RL: My brother Knight is the publisher of Artforum, and normally I leave everything in the realm of visual arts to him. However, I went out to see Crystal Bridges in Bentonville, Arkansas, and I can honestly say that was transformative. The entire experience was seamlessly integrated: the landscape, the architecture, and, of course, the art itself. Thanks to a generous corporate gift, the museum does not charge admission, and as a result really is able to welcome in the entire community. Some just explore the paths. Others can pop in to spend time with a favorite work. Others will lose themselves for hours in the permanent collection. Perhaps the most surprising thing to me was that I had to struggle to find Alice Walton’s name anywhere. This museum is hers, and yet she has placed herself modestly alongside all of the supporters who have made it possible. This is in sharp contrast to many other philanthropists. I think there is something supremely elegant about the move — and one that is part of the museum’s overall welcoming and egalitarian stance. This is not a place I would have visited absent this job, but it is one to which I think everyone should get themselves.
AMcQ: What’s next for the NEA? The agency will be in the good hands of Joan Shigekawa, senior deputy chairman, until the next appointment. What will be at the top of her to-do list? What advice do you have for your successor?
RL: One of the great things about Joan as acting agency head is that the NEA will remain totally open for business. I do not think there will be any diminution of activity.
She has really been the driving force behind our research efforts over the past year. I have been astounded at the impact and caliber of all that she and Sunil Iyengar (our director of research and analysis) have been able to accomplish. The recent announcement that the Bureau of Economic Analysis will create an Arts and Cultural Production Satellite Account to track our sector’s contributions to GDP is a perfect example of this (http://arts.gov/news/news12/BEA.html). But so are the research grants we are now making, the changes we have made to the Survey of Public Participation in the Arts, the community indicators project we are working on, et cetera.
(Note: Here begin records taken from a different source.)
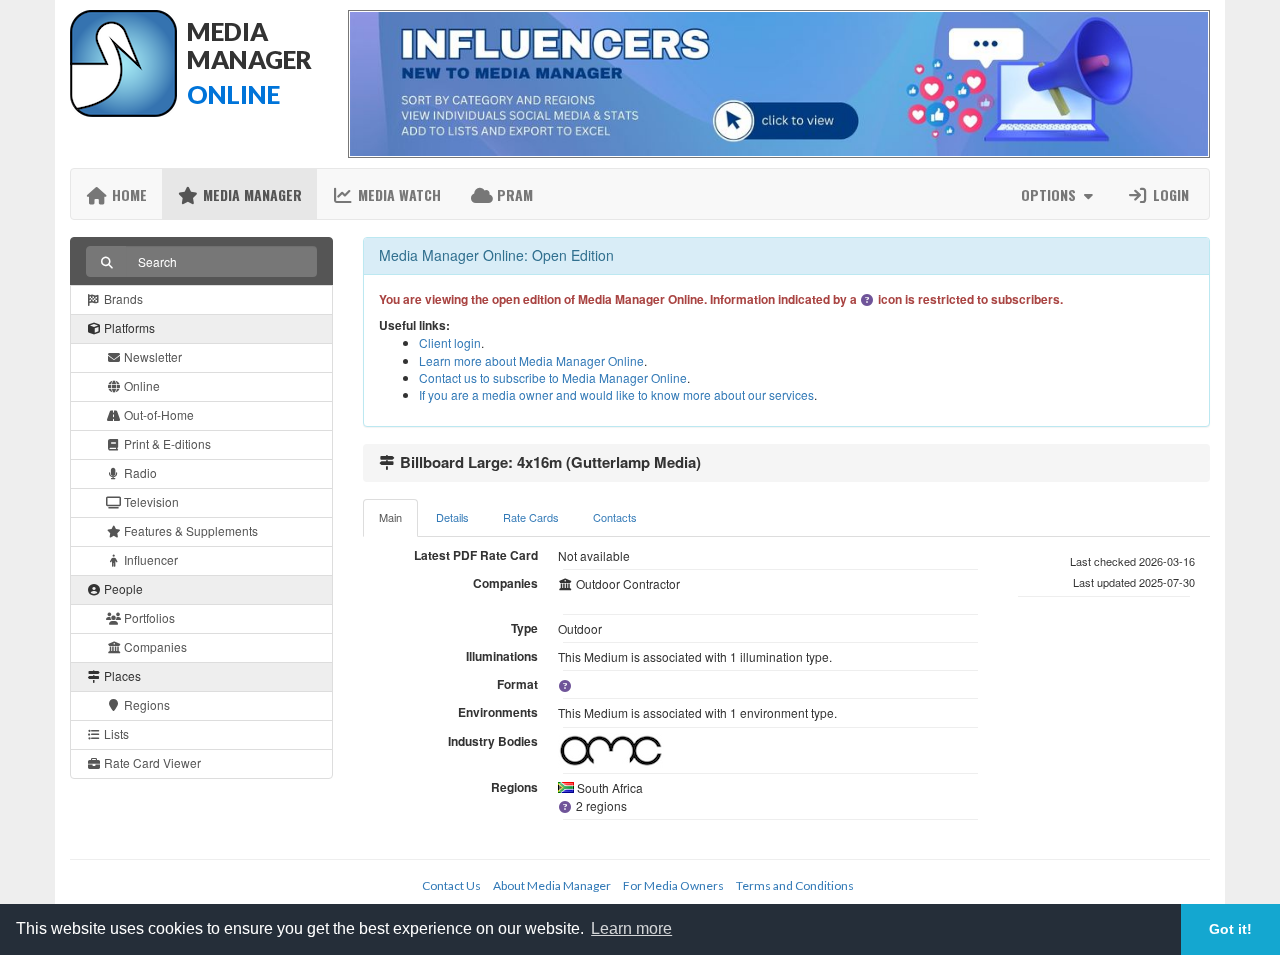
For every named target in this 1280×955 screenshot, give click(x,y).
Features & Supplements (189, 530)
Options (1050, 194)
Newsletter (151, 356)
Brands (122, 298)
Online (140, 385)
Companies (154, 646)
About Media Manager (552, 885)
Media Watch (397, 194)
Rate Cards (531, 517)
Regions (145, 704)
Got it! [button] (1230, 929)
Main (390, 517)
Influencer (149, 559)
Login (1169, 194)
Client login (450, 342)
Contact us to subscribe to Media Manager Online (553, 377)
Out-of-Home (157, 414)
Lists (115, 733)
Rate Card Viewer (151, 762)
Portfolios (148, 617)
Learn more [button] (631, 928)
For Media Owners (673, 885)
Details (452, 517)
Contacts (615, 517)
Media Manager (250, 194)
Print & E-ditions (166, 443)
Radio (139, 472)
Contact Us (451, 885)
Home (127, 194)
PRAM (513, 194)
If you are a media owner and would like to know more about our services (616, 394)
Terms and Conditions (795, 885)
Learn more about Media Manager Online (531, 360)
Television (150, 501)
I would encourage the next chairman to do what I did: focus on more of the same, while adding a few signature programs. Dana Gioia, my predecessor, was the one who introduced The Big Read and Operation Homecoming, for instance. We have continued and extended those projects by adding new titles and making the connection with Walter Reed, respectively. I added the creative placemaking piece. If I was going to stay around for a second term, I would focus on arts education because I think we are poised to make a real, transformational difference there. So not so secretly, I hope that the next chairman might take that up as a cause.
AMcQ: What’s next for you? It’s hard to imagine you becoming, as you said, “a cliché,” even if you do move to Miami Beach. How will your time at the Endowment shape your future in the arts?
RL: I honestly cannot remember the last time I was able to wake up and not have someplace that I needed to be. I plan on just looking forward to those mornings.